Cars 3: Driven to Win Review
Whether you like to admit it or not, you have either said the words “Ka-Chow!” or you know the sentence, “…because Thunder always comes after Lightning! Ka-Chow!”. Yeah you have, or do… *wink*
Game developers Avalanche Software did not waste any time after their last release got “canned” (Disney Infinity), and boldly stuck close to what they do best, which is making games that are adaptations of their Disney & Pixar Motion Picture counterparts. Shortly after the release of the latest Cars 3 movie, Driven to Win hit shelves nationwide at retailers like Makro and other popular “non-gamer” stores where the Cars 3 bunting was flying high. The target market is so diverse with this Franchise, it only makes sense to get the game in everyone’s shopping basket. Let’s face it, who wouldn’t want to be Lightning McQueen or toss Mater’s Tow-Hook at someone and drag them around Radiator Springs like in the first Cars movie? Heck, I am guilty of wanting to take the Rusteze poster boy for a spin myself, and I did… but not as much as my children.

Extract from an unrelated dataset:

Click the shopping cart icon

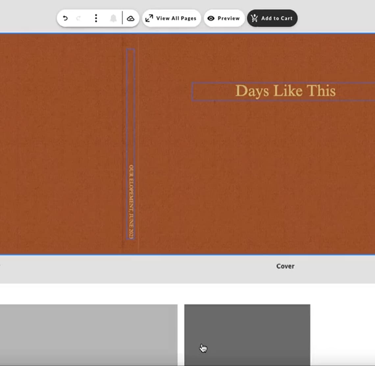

To The Point For The Parents
There is really not a lot of complexity involved in Cars 3: Driven to Win, and that is probably what makes it such a great little racing game (loosely defined) that will quickly satisfy the Cars Franchise Fan(s) in your household, it did in mine! From the minute that the game disc entered my house, I already had to contend with the sibling rivalry of “who is going to be Lightning”, but thankfully, due to the 23 Characters you can choose from, both my boys could be their own customized version of Lightning McQueen after messing around in the “Pimp My Ride”-like customizing tool.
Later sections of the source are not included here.